Just think -- there's people like Caucher Birkar the world over, especially in places that might not fully recognize the talent and drive. Without access to higher education, and the connections attached, talented individuals will have a very hard time realizing their full potential.

Developed countries around the world should be tripping over themselves to offer asylum, motivated not only by humanitarian concerns but by considering asylum as an investment in the brainpower of a nation.


Based on your argument though, the sensible way to do it would be to offer asylum predicated on some kind of IQ test to ensure that we’re getting all the Caucher Bitkars our there and not wasting too many resources on lesser intellects.

Indeed, what would really make sense is for developed countries to be actively working to apply IQ tests to every third-world shanty town out there, and actively paying high-scoring individuals to immigrate.

In the real world this kind of thing is generally considered somehow to be in bad taste, so most developed countries go about it in a rather more roundabout way. Still, any country which actively started recruiting would find themselves with a huge advantage (at least when it comes to Fields Medals).
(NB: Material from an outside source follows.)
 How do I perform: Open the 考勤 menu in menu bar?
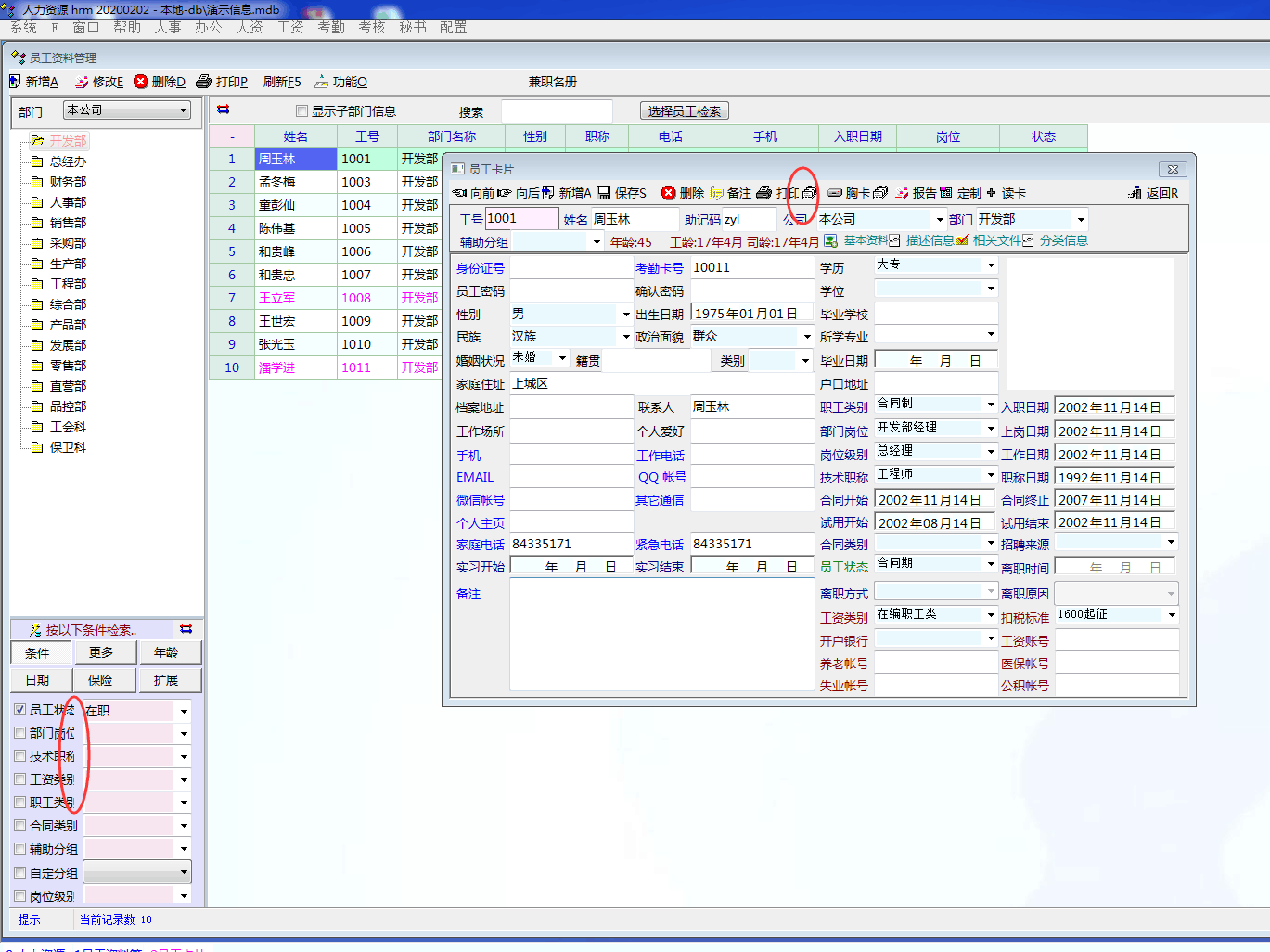pos(331,28)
There are thousands of Einsteins or Thomas Edisons that were never born because someone had a headache that evening. Should countries be tripping over themselves to encourage more babies? Is there some reason that you think an asylum seeker is more likely to be a Fields Medal Winner then a regular citizen? What about the country these people come from do you think we should strip theses countries of their brain power? Do you support regime change wars if the powers that be give you a good story about wanting "freedom" for there people while taking action that will likely kill maybe a hundred thousand people?

Say a small city has about 50 new job opening per year at there current growth rate and already has about 100 people looking for work. Do you believe, because your intentions and character are good and you mean well that somehow a magic fairy is going to come down and create more jobs just because more people show up? Do believe in type of job theory where if the wealthy are allowed to keep wages low, because of competition, that we all will be better off in the long run because of some "trickle down theory of labor"?


Those people that show up will require goods and services. The economy will act to meet that demand if it is not restrained from doing so. So yes, in broad strokes, if more people show up, more work will need doing and more jobs will be created. No magic fairy required.


If the developed countries really want to attract more talents, there is better way to specifically targeted on those individuals. Asylum is not for this purpose.


I think Asylum is no the appropriate category for this. Instead create a "brain drain" visa specifically aimed at them.


Another article on the same topic without paywall: https://www.quantamagazine.org/caucher-birkar-who-fled-war-a...


There were other asylum seekers who won Fields Medals.

For example Klaus Roth and Alexander Grothendieck

https://en.wikipedia.org/wiki/Alexander_Grothendieck

https://en.wikipedia.org/wiki/Klaus_Roth


How does Iran consistently produce so many great mathematicians? Few years there was Maryam Mirzakhani too.


I understand that there is an HN rule against complaining about paywalls, but I think it would be helpful for everyone as a general practice, if somebody posts a paywall article, the first comment on it should be from the poster with a link to the full article text or a tool to bypass it.


I think that neither of those would constitute fair use, in the copyright conventions most of us are under.

I like what happened on this post: someone posted a link to a non-paywall article on the same topic.


Agreed. If you're allergic to paywalls the last thing you want to do is drive traffic towards them


I'm curious about your opposition to paywalls. With journalists losing their jobs, and quality newspapers closing, what would your ideal means of both reading these stories, and funding the production of them, look like?


You've hit on a question that is extremely interesting and quite philosophical. Fundamentally - are professional journalists a good idea or a bad idea? Note that Hacker News is basically volunteer run with a thin layer of corporate control and good moderation, so in principle we might all be happy to live without articles by formal journalists appearing on the site - making do with blogs and suchlike.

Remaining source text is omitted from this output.